━━━ Document section

Aurélien LignereuxProfessor of History at Sciences Po Grenoble and the CERDAP2 laboratory
How would you define objectivity in the social sciences?
If, in order to be objective, it were sufficient to give a faithful representation of the thing observed in an approach devoid of partiality, then the repeated controversies about the militant drift of the social sciences would have no reason to exist. Indeed, who could boast of lacking objectivity without immediately disqualifying himself as a researcher and thereby losing credit for the scientificity of his remarks? Yet there are many who, intoxicated by the "combat sport" they have learned to master, forget the strictly defensive use of the social sciences and use them to attack institutions and systems of all kinds, inflicting nasty blows on them by alleging the emergency situation and the iniquity of the balance of power. As their numbers grow - and generational renewal plays a key role in this - their commitment is accepted to the point of becoming the norm in an academic environment based on peer assessment and co-optation; conversely, their potential opponents are all the more marginalized.

━━━━━━
━━━ Material for the task

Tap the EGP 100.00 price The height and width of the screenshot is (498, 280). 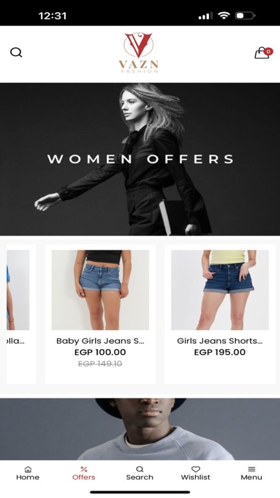(x=100, y=352)
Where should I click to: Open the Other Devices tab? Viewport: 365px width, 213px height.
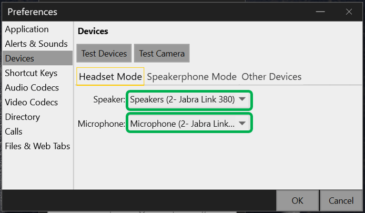coord(271,76)
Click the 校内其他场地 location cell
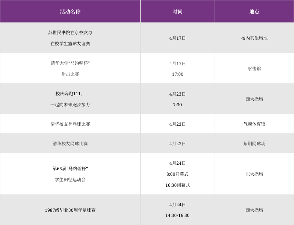 click(x=254, y=38)
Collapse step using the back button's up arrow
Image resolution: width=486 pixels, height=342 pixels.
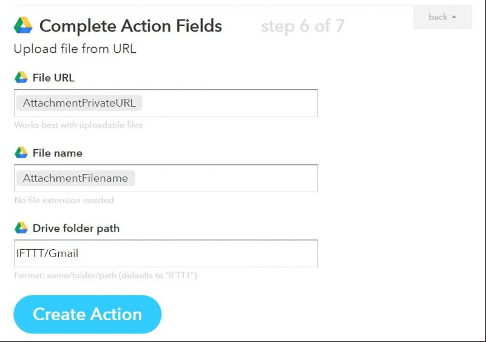coord(454,17)
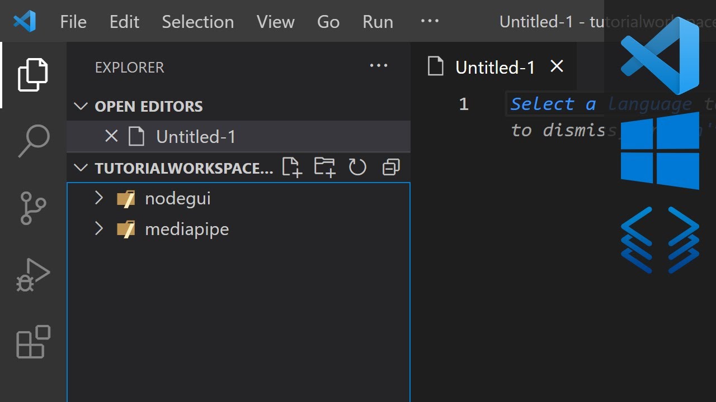Open the File menu

pos(73,22)
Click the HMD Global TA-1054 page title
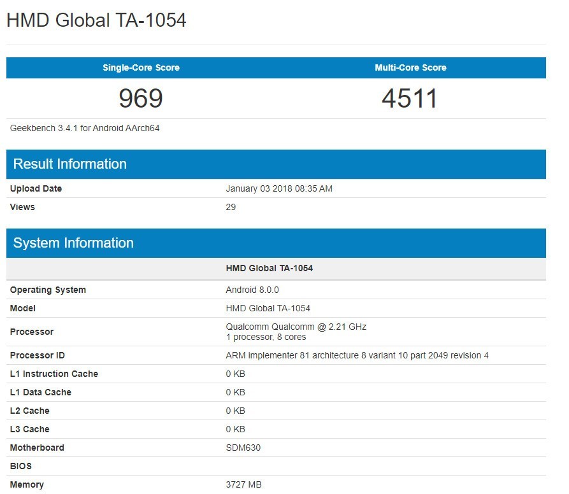Screen dimensions: 569x494 pyautogui.click(x=96, y=20)
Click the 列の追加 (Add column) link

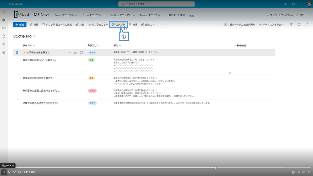click(240, 45)

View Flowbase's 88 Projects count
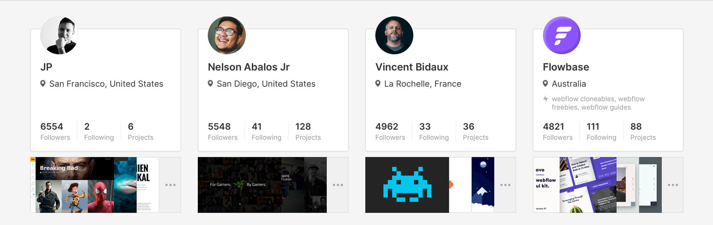[643, 131]
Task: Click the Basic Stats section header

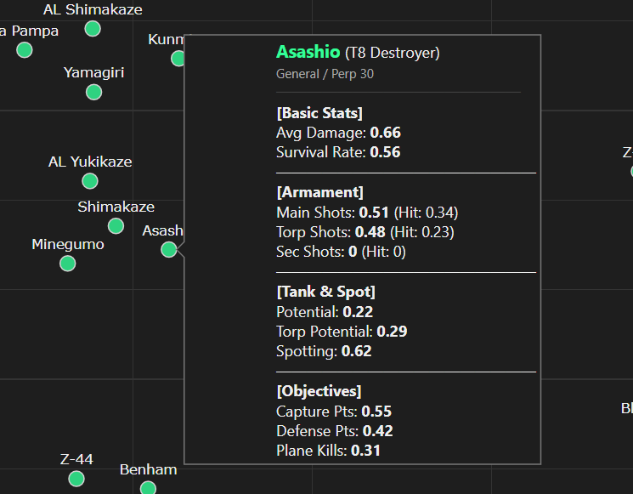Action: 319,113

━━━━━━

--- Tasks to complete ---
(A) Using the interview passage on objectivity in the social sciences, decide whether each statement agrees with it. Answer yes or no for each, and quote the words that settle it.
(i) The person interviewed is a Professor of History at Sciences Po Grenoble.
(ii) Generational renewal plays a key role in the growing numbers of committed researchers.
(iii) The potential opponents of these researchers gain more influence as those numbers grow.
(B) Copy the records word for word, from the line containing "View Flowbase's 88 Projects count" through the end of the records, and leave the pictures out.
The text and the records have nothing to do with each other.

--- Outputs for the tasks ---
(A)
(i) Yes: "Professor of History at Sciences Po Grenoble"
(ii) Yes: "generational renewal plays a key role in this"
(iii) No: "their potential opponents are all the more marginalized"

(B)
View Flowbase's 88 Projects count
[643, 131]
Task: Click the Basic Stats section header

Action: 319,113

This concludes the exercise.